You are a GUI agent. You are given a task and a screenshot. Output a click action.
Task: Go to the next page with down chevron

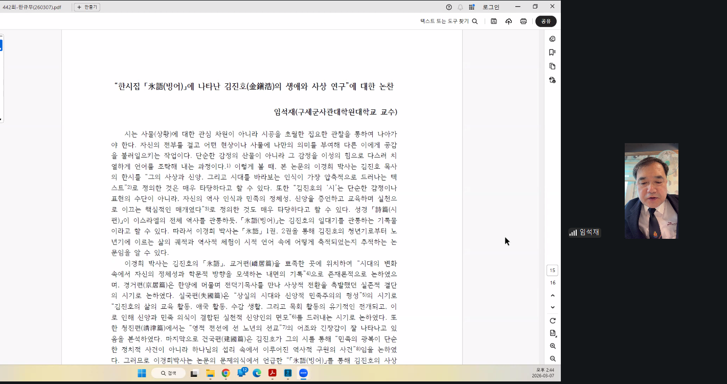click(553, 307)
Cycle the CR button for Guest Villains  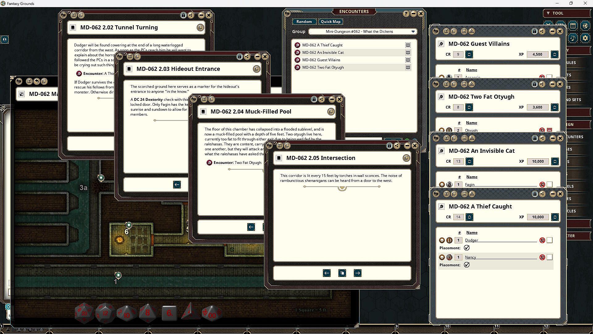[469, 54]
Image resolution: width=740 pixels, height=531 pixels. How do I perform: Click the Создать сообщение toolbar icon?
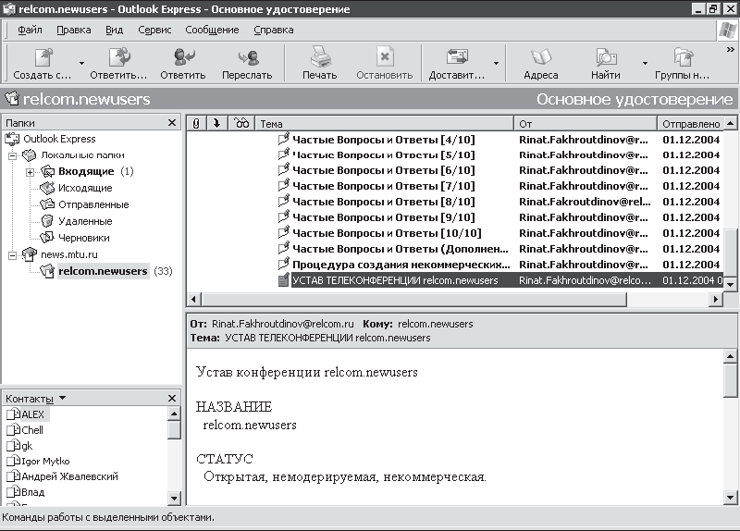point(43,58)
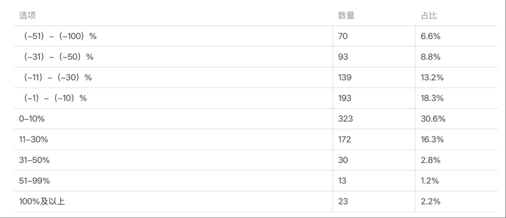Select the (-31) - (-50)% option cell
506x218 pixels.
(58, 57)
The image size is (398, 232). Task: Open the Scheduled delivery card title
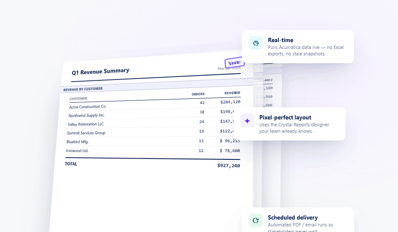292,217
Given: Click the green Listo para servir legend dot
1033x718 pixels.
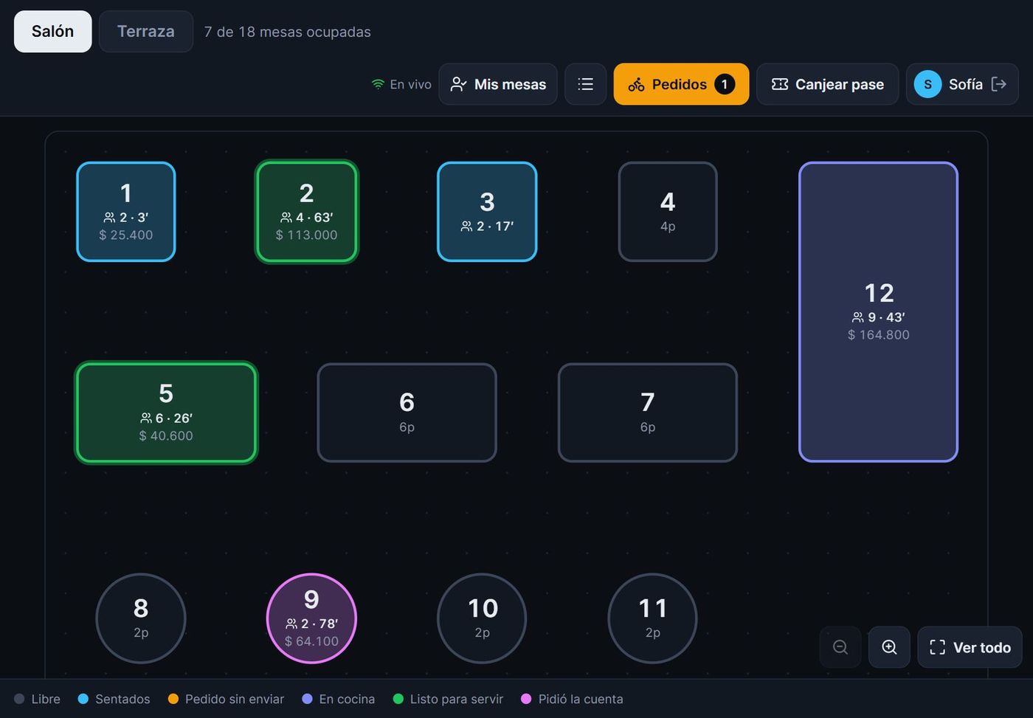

___

Which lines fall between the one containing "Image resolution: width=740" and the last line of the listing, both included? Give them again exactly, without the pictures.

Image resolution: width=740 pixels, height=531 pixels. How do I perform: Click the Создать сообщение toolbar icon?
point(43,58)
Select the (-31) - (-50)% option cell
506x218 pixels.
(58, 57)
The image size is (398, 232). Task: Open the Scheduled delivery card title
292,217
Given: Click the green Listo para servir legend dot
1033x718 pixels.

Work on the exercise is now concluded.